====== PROVIDED INFORMATION
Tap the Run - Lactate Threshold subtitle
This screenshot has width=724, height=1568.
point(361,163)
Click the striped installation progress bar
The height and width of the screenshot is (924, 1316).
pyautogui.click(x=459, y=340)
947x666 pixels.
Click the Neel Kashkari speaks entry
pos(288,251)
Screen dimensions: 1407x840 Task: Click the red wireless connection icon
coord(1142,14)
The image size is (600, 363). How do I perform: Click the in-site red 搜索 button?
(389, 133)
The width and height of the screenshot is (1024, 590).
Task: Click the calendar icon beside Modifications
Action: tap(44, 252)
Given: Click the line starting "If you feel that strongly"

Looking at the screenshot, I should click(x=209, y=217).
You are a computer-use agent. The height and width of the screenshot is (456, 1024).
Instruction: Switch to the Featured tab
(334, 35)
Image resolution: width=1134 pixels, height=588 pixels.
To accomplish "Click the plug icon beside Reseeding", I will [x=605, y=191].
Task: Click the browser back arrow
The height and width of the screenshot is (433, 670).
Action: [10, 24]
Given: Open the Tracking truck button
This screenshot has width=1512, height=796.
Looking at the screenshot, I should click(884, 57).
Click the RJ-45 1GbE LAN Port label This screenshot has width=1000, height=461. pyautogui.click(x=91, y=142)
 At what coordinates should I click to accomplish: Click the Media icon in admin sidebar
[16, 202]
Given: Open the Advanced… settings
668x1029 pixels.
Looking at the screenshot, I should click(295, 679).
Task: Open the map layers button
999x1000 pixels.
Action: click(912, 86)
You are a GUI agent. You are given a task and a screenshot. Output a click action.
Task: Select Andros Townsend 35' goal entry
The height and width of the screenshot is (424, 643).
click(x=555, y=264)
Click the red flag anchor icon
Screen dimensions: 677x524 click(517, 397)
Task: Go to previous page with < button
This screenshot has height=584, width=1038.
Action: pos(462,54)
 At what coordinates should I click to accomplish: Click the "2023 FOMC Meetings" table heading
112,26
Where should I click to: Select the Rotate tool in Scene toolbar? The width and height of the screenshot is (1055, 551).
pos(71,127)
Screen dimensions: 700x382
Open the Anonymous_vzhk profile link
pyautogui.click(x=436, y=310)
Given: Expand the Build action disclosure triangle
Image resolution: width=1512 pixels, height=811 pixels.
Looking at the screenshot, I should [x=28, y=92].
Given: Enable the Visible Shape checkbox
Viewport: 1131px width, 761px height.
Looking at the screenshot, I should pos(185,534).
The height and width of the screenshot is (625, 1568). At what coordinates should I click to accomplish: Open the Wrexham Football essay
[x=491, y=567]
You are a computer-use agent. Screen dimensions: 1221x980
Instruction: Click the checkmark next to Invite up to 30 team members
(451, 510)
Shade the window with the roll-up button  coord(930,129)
============
_WORK REQUEST_
From the entries above, work out how many lines include "computer"; the number is the only answer wanted.

_EXERCISE RESPONSE_
2